Betapa Diani telah mengerahkan segala kepekaan yang dimiliki untuk menggali diri akan pemahaman penyair pada agama yang dianut. Kematian yang begitu disadari akan hadir tanpa proses tawar menawar membuat penyair Diani seakan memahami gejala kematian begitu dekat menghampiri dirinya.
Berpendarlah, puisi untukmu, saya kira larik kedua ini lebih kental membicarakan hubungan sesama manusia, sesama pecinta puisi.

Membaca puisi di larik kedua yang ditulis Diani mengingatkan saya pada sosok penyair Hamid Jabbar. Sosok penyair legendaris yang semasa hidup begitu mencintai puisi namun kematiannya lebih puitis dibandingkan hidupnya.

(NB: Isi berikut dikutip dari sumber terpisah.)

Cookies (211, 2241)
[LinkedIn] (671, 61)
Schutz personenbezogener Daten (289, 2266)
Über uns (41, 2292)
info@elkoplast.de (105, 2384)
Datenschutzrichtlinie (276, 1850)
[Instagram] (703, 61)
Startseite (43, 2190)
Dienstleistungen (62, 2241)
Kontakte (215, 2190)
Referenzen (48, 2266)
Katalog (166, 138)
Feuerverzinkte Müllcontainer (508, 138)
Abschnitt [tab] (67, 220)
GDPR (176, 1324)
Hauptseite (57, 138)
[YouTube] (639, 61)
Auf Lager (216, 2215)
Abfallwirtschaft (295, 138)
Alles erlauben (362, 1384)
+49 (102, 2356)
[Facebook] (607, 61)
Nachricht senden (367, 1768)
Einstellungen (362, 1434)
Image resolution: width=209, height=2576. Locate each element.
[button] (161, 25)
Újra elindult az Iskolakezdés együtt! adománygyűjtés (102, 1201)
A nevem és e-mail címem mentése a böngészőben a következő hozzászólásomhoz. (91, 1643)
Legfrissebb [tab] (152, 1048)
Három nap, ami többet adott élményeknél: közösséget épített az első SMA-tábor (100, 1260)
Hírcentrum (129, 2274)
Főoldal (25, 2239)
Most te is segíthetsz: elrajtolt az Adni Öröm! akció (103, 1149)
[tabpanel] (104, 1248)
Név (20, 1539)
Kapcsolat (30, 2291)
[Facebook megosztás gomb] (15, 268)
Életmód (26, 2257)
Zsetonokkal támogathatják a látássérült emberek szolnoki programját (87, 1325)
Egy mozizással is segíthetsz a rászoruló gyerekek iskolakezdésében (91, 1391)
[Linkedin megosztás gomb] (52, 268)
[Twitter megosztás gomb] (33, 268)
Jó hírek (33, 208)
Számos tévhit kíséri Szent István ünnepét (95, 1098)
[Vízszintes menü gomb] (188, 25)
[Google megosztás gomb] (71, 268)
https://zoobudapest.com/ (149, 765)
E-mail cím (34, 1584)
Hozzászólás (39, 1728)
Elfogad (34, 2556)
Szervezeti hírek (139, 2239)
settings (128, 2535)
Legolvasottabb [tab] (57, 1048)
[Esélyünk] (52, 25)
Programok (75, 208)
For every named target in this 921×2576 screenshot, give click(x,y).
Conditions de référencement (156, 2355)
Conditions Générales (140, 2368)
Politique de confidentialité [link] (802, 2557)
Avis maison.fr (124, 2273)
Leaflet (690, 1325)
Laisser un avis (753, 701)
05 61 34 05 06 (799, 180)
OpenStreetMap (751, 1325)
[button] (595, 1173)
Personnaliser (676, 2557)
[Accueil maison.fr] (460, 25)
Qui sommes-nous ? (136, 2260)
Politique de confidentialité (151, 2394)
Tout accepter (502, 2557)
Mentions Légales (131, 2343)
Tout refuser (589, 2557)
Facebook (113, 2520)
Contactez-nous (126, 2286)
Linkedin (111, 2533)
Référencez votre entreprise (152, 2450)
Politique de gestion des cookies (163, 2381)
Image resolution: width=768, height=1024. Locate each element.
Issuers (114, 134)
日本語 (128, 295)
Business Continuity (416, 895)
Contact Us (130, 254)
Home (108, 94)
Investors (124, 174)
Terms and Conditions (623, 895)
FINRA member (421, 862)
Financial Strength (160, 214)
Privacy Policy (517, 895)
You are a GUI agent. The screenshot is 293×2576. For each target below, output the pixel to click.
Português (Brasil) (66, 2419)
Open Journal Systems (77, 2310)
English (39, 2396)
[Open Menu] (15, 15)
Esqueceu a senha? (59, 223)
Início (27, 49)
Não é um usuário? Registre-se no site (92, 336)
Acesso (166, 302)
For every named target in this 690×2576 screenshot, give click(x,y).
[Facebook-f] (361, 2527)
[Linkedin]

Manusia adalah cerita bagi generasi berikutnya maka jadilah cerita yang baik bagi generasi yang ditinggalkan, demikian puisi bahasa arab yang terjemahan bebasnya saya dapatkan di pesantren.
Oleh semasa hidup yang begitu singkat saya mengenal Diani melakukan kerja yang baik dalam menyemarakkan sastra khususnya puisi di group DuKoTu, maka Diani dikenal lewat puisinya dan kematian penyair menjadi cerita yang baik. Banyak puisi lahir didekasikan buat penyair.

Akhirnya sebagai penutup saya kutip ucapan hikmah yang disampaikan Kiai Faizi semasa sowan bulan puasa yakni idealisme tidak pernah menipu, ia akan membalasnya dengan caranya sendiri.
Selamat jalan Diani, selamat jalan pejuang, hanya catatan singkat ini yang bisa saya berikan.